:: ТЕКСТ ДЛЯ ЧТЕНИЯ

Автор книги: Игорь Мардов
Жанр: Философия, Наука и Образование
сообщить о неприемлемом содержимом
Текущая страница: 11 (всего у книги 46 страниц)
3(18)
Сторгическое жизнедействие – величайшее таинство душевной жизни человека. Оно глубинно связано с процессом духовного восхождения человека. Сторгический рост – столь же свободная Божеская сила жизни, как и рост духовный. Однако внутренний мир человека, будь то мужчины или женщины, в своем сознании отделенности прочно закрыт, закупорен от других душ полупрозрачной бронею, которую нелегко преодолеть. Для вхождения в сторгическое взаимодействие людям необходимо прорваться друг к другу.
Надо ли говорить, что жизнедеятельность высшей души и сексуальные вожделения плоти не уживаются в человеке. Но в качестве могучей сближающей силы, сливающей тела в единое плотски блаженствующее целое и тем через плоть пробивающей личностные заграды на стезе высших душ друг к другу, секс необходим и морально законен. Эрос – естественная пробойная сила, без помощи которой душам мужчины и женщины трудно найти пути замыкания друг на друга.
Кажущаяся самовластной острота половой страсти человека обслуживает в первую очередь потребности его души, а потом уже природные нужды продолжения рода. В момент вожделения душа стекает на плоть, не работает сама, несвободна, находится под диктатом плоти. Это состояние, в котором воля души направляется туда, в том направлении, куда ей указывает плоть. Тело отделяет, разделяет человека от человека, но тут оно, вытягивая душу на себя, имеет объект желаний вне себя, в другом теле, на которое через свое тело предельно концентрируются силы, воли и сознания всего существа. Наступает момент душевного затмения через другого, затмения, создающего возможность вхождения в первичное сторгическое зацепление.

::::
:: ВЫДЕРЖКИ ИЗ ДАННЫХ

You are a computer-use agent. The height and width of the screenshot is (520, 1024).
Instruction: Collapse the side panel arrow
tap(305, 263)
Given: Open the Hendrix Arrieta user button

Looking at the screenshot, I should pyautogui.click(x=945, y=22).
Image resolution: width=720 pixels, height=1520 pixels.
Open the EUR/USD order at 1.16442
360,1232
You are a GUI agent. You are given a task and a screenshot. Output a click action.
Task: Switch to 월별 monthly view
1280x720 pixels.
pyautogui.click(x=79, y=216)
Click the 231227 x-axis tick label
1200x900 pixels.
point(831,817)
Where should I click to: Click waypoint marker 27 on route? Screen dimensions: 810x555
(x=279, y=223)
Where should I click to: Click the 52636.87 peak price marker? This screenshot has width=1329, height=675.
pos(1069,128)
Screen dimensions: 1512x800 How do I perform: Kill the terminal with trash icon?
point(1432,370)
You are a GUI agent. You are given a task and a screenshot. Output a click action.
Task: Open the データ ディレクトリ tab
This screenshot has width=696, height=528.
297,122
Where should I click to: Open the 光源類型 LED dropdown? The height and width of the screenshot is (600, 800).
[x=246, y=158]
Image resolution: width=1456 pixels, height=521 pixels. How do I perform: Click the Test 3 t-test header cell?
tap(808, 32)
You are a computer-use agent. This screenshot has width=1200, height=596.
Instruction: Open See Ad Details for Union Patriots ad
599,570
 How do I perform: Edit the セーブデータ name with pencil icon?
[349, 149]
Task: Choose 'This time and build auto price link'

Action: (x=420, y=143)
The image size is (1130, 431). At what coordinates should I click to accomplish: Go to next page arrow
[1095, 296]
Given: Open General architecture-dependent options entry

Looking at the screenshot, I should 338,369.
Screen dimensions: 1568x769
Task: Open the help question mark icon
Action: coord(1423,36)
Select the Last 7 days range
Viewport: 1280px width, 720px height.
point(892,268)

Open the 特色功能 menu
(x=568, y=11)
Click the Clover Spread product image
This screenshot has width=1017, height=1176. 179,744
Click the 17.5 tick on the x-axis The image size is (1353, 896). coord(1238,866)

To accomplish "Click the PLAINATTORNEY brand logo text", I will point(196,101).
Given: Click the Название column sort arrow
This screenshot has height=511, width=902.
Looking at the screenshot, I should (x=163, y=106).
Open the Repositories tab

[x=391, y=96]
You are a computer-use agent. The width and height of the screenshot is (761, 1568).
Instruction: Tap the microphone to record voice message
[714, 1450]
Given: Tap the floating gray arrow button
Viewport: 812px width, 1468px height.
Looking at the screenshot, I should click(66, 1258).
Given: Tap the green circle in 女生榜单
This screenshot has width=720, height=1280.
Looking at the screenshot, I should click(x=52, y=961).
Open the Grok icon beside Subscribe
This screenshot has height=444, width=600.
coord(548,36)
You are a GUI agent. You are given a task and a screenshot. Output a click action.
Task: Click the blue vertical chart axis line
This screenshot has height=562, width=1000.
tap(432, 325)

::::

**ЗАДАНИЯ:**
[1] Перечислите все состояния души в момент вожделения, которые называет текст для чтения.
[2] Приведите часть текста для чтения от слов «Надо ли говорить, что» до слов «друг на друга.», заменив в ней «заграды» на «преграды».

**ОТВЕТЫ К ЗАДАНИЯМ:**
[1] Душа стекает на плоть, не работает сама, несвободна и находится под диктатом плоти.

[2]
Надо ли говорить, что жизнедеятельность высшей души и сексуальные вожделения плоти не уживаются в человеке. Но в качестве могучей сближающей силы, сливающей тела в единое плотски блаженствующее целое и тем через плоть пробивающей личностные преграды на стезе высших душ друг к другу, секс необходим и морально законен. Эрос – естественная пробойная сила, без помощи которой душам мужчины и женщины трудно найти пути замыкания друг на друга.